Von Schill si dirige prima a Dessau, per cercare di sollevare la Vestfalia occupata dai francesi. Occupa la città il 2 maggio e da lì fa diffonde un appello, che si apre con «An die Deutschen» (“Ai tedeschi”) e che passerà alla storia, perché considerato una delle prime espressioni di sentimento nazionale germanico prima di Lipsia[3]. La notizia dell’ampiezza dei mezzi messi in campo dai franco-bavaresi per reprimere la vasta insurrezione guidata da Andreas Hofer (1767-1810) nelle valli del Tirolo austriaco, arrivata all’inizio di maggio, mette un deciso freno alla sua sete di azione. Ma il maggiore si lascia trasportare dai suoi ufficiali e il 5 maggio, nei pressi di Magdeburgo, partecipa, insieme a una divisione della guarnigione di Magdeburgo, alla battaglia di Dodendorf, uno scontro sanguinoso anche per i francesi.
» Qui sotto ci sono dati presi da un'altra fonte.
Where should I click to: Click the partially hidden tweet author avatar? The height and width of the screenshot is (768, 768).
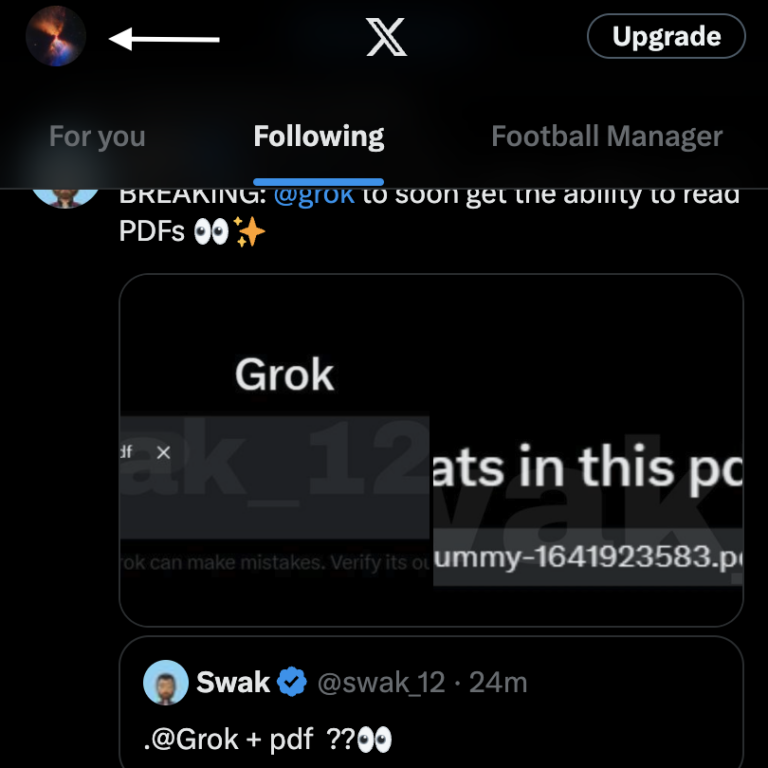pos(65,196)
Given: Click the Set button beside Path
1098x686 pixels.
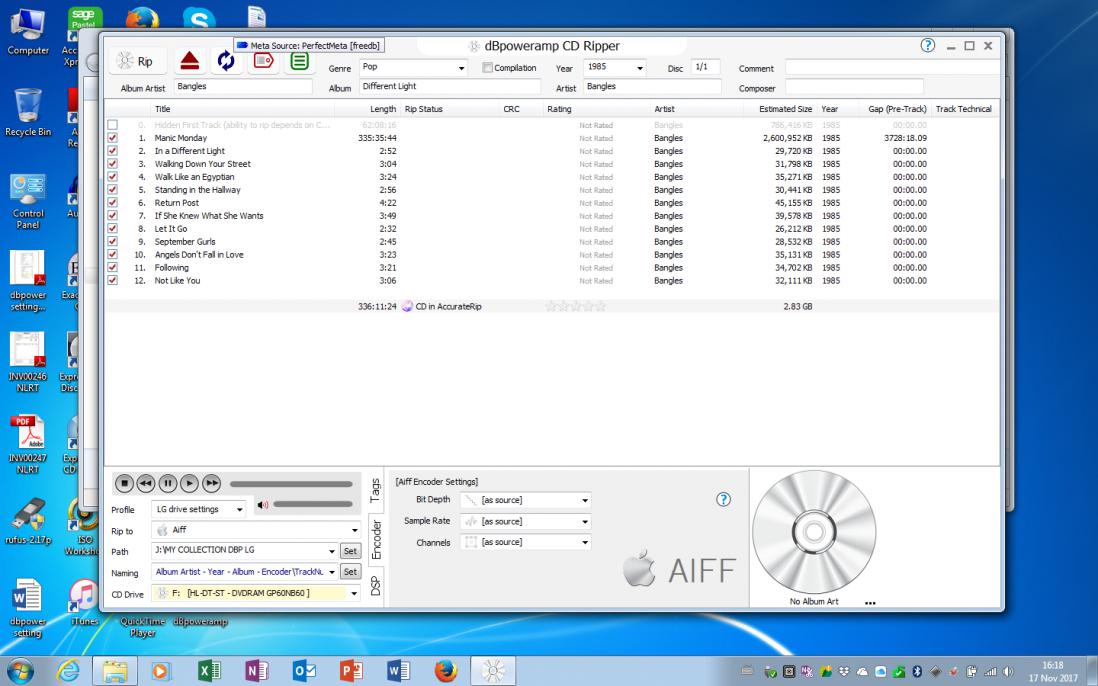Looking at the screenshot, I should [350, 551].
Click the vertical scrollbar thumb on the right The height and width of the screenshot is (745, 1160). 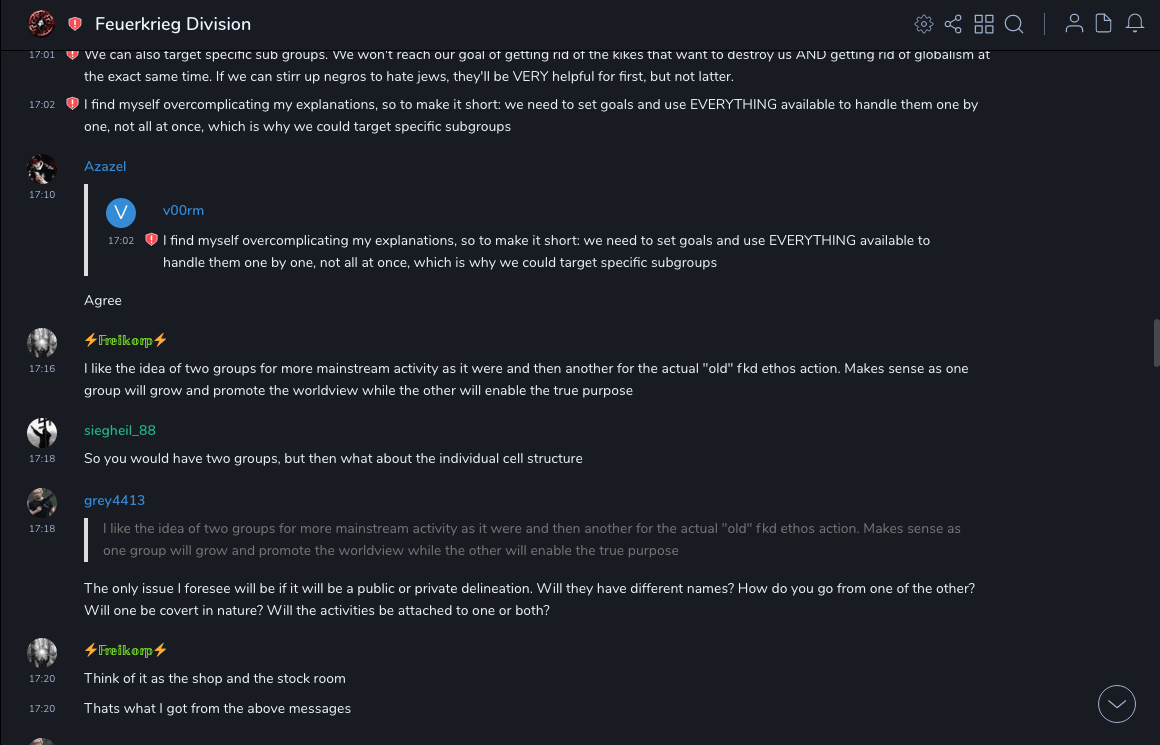1156,343
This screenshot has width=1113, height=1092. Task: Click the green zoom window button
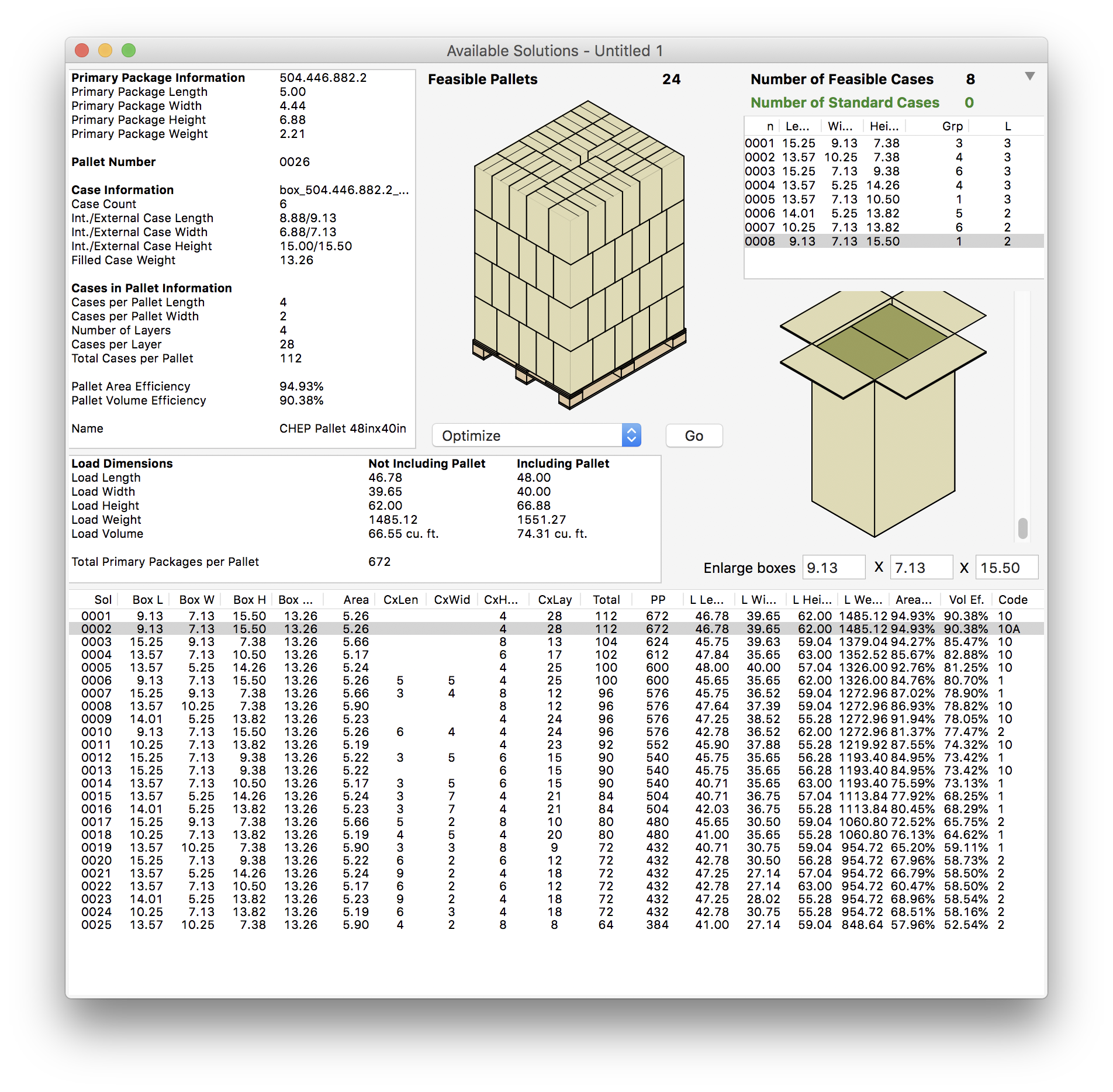point(129,51)
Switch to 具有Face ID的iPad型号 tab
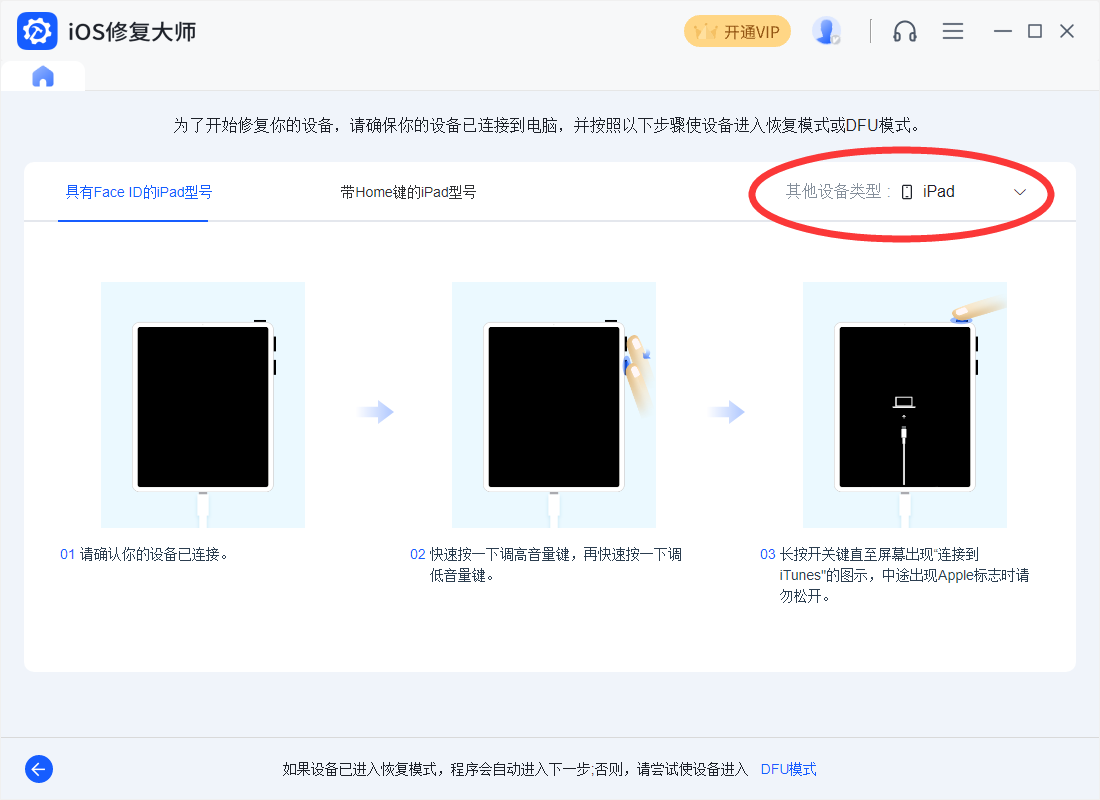 point(139,192)

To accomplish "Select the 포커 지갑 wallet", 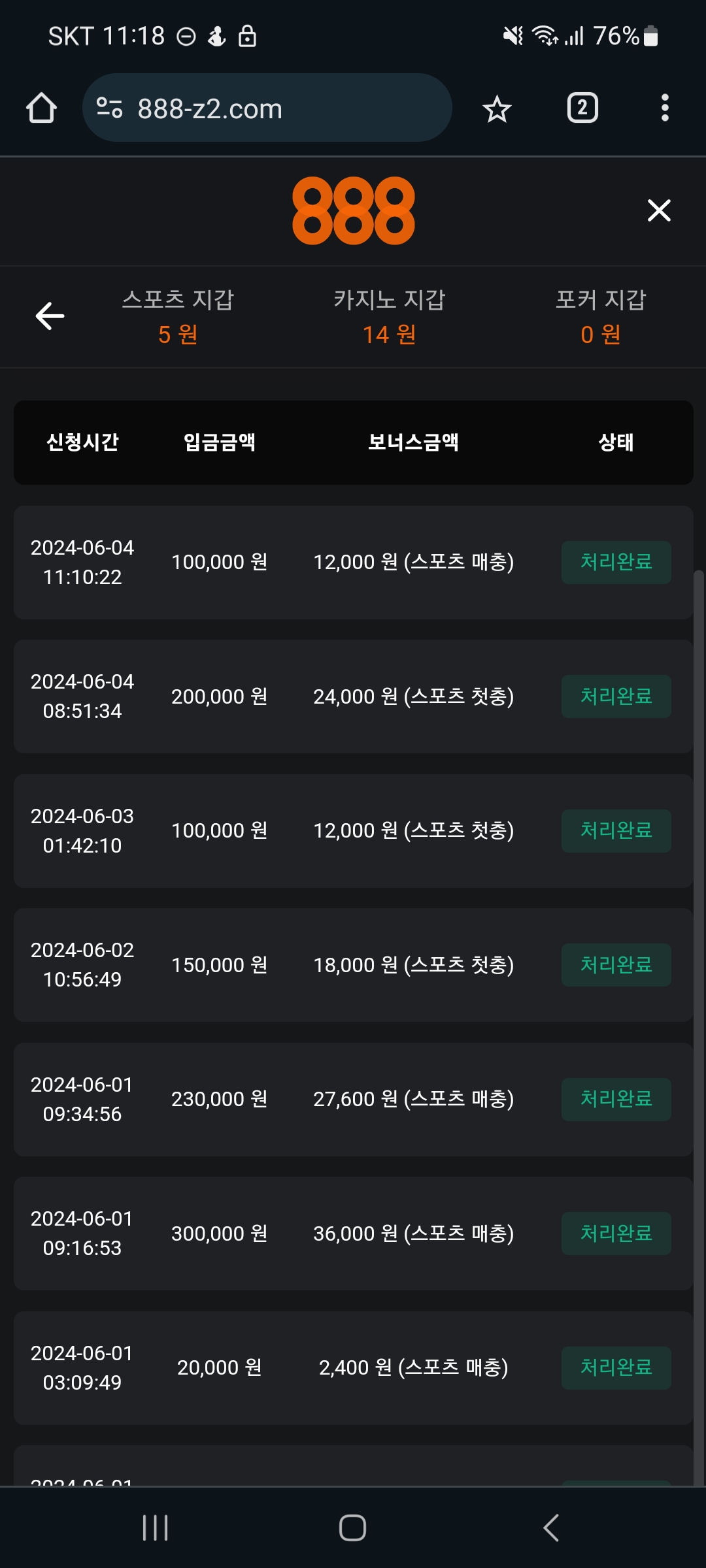I will click(x=601, y=317).
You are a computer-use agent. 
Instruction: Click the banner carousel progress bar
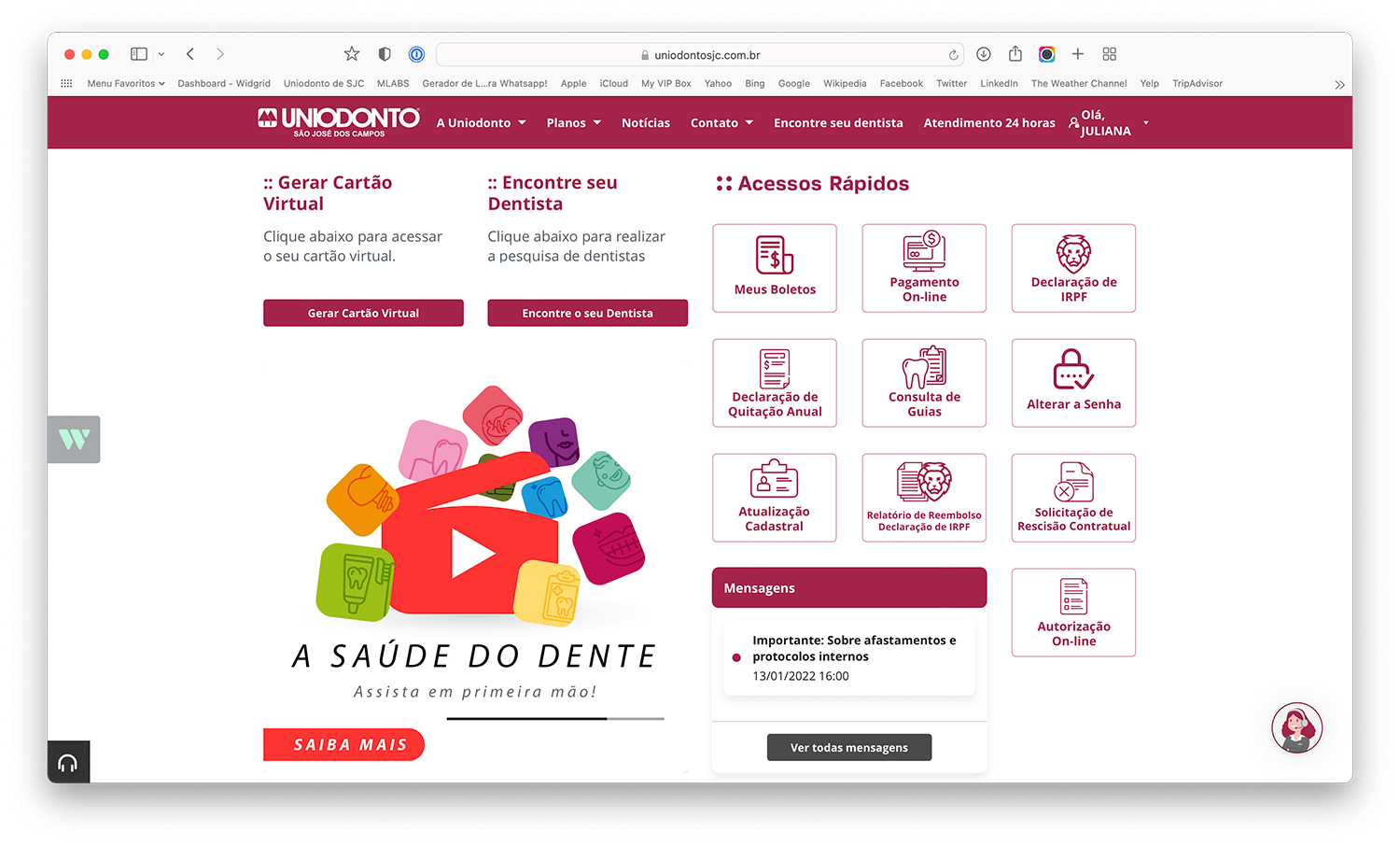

Lo stesso giorno, Jérôme Bonaparte (1784-1860), fratello di Napoleone e re di Westfalia — che aveva incorporato ampi territori prussiani dopo la sconfitta di Jena del 1806 —, gli mise sulla testa una taglia di diecimila franchi. Il re di Prussia Federico Guglielmo III (1770-1840) condannerà apertamente l’azione bellica non autorizzata condotta da von Schill.

Il suo reparto, accresciuto da nuovo reclutamento, sarà inviato nella bassa Elba e da lì, incalzato dagli olandesi, alleati dei francesi, comandati da Carl Heinrich Wilhelm Anthing (1766-1823), e dai danesi, anch’essi alleati dei francesi, si dirige nuovamente in direzione della fatale Stralsund: i suoi occupanti, polacchi e truppe del Mecklenburgo, gli vengono incontro per fermarlo ma von Schill riesce a sconfiggerli a Damgarten.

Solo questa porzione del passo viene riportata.